Yes I have seen bad unit tests very often.

Writing good testing code is harder than writing business code. Especially junior developers struggle with this, most often because many companies write not enough tests to learn writing good tests.

And if you're in an environment, where this is a non-issue I think thats great. Don't fix something that doesn't need to be fixed.

Yup. The debate over unit testing, being political, is a far bigger impediment to progress than the actual tests, which are a technical hurdle. It's essentially the same reason for linters and auto-formatters.

It has a side benefit that it forces devs to write testable code, which inclines them to reasonbly factored code.
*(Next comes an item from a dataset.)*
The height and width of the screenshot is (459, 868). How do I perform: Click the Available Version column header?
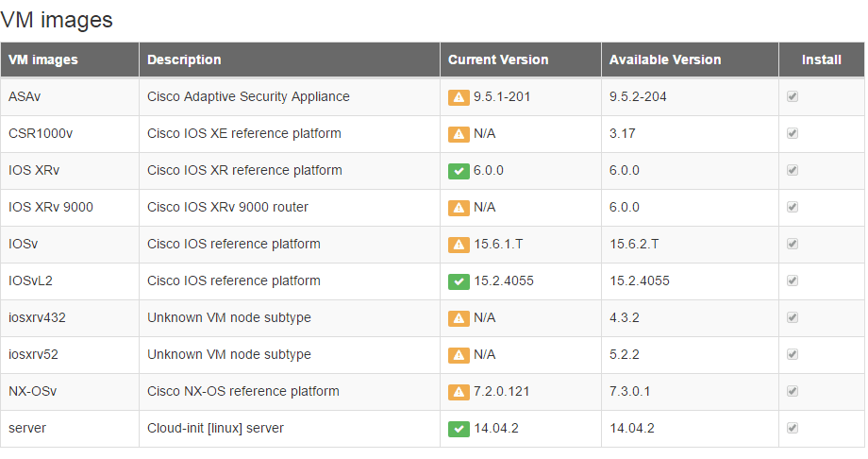(665, 60)
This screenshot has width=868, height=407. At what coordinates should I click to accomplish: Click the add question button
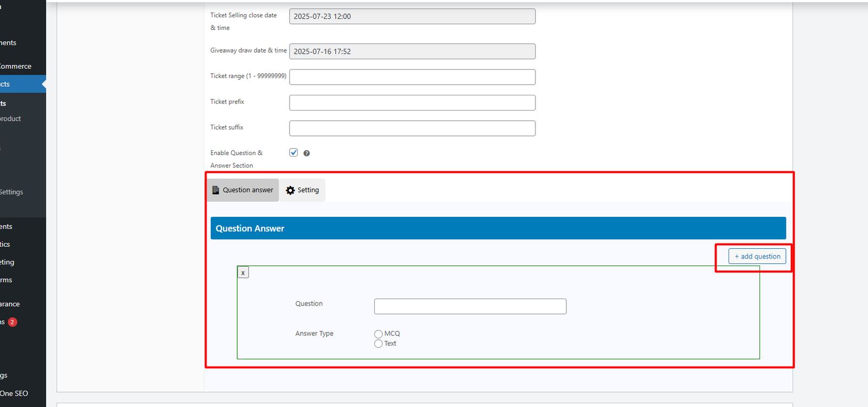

> It's often easier to just aim for 100% test coverage instead (with excluding some categories of files).

Congratulations, now you have a war over which categories of files are excluded from the "100% test coverage" rule. ;)

Thank you!

"larger group of developers" is the phrase that caught my attention. Humans don't scale well. This is where microservices do become attractive. This service is owned by a small team, and that team makes these types of judgements. It may be very different from how other service is owned and maintained, and that's ok.

From my limited experience you get cross team discussions about unit testing, especially if one microservice has too many bugs in the eyes of other teams giving development a bad reputation or making working with a microservice hard. Especially if it breaks with releases and other teams get paged.

Yes. you move the people don't scale well issues to multiple teams don't scale well

Rule by diktat is a recipe for demotivated staff.

Ongoing culture wars are a recipe for demotivated staff.

Perhaps I am wrong, and I would not start with a 'diktat' for obvious reasons.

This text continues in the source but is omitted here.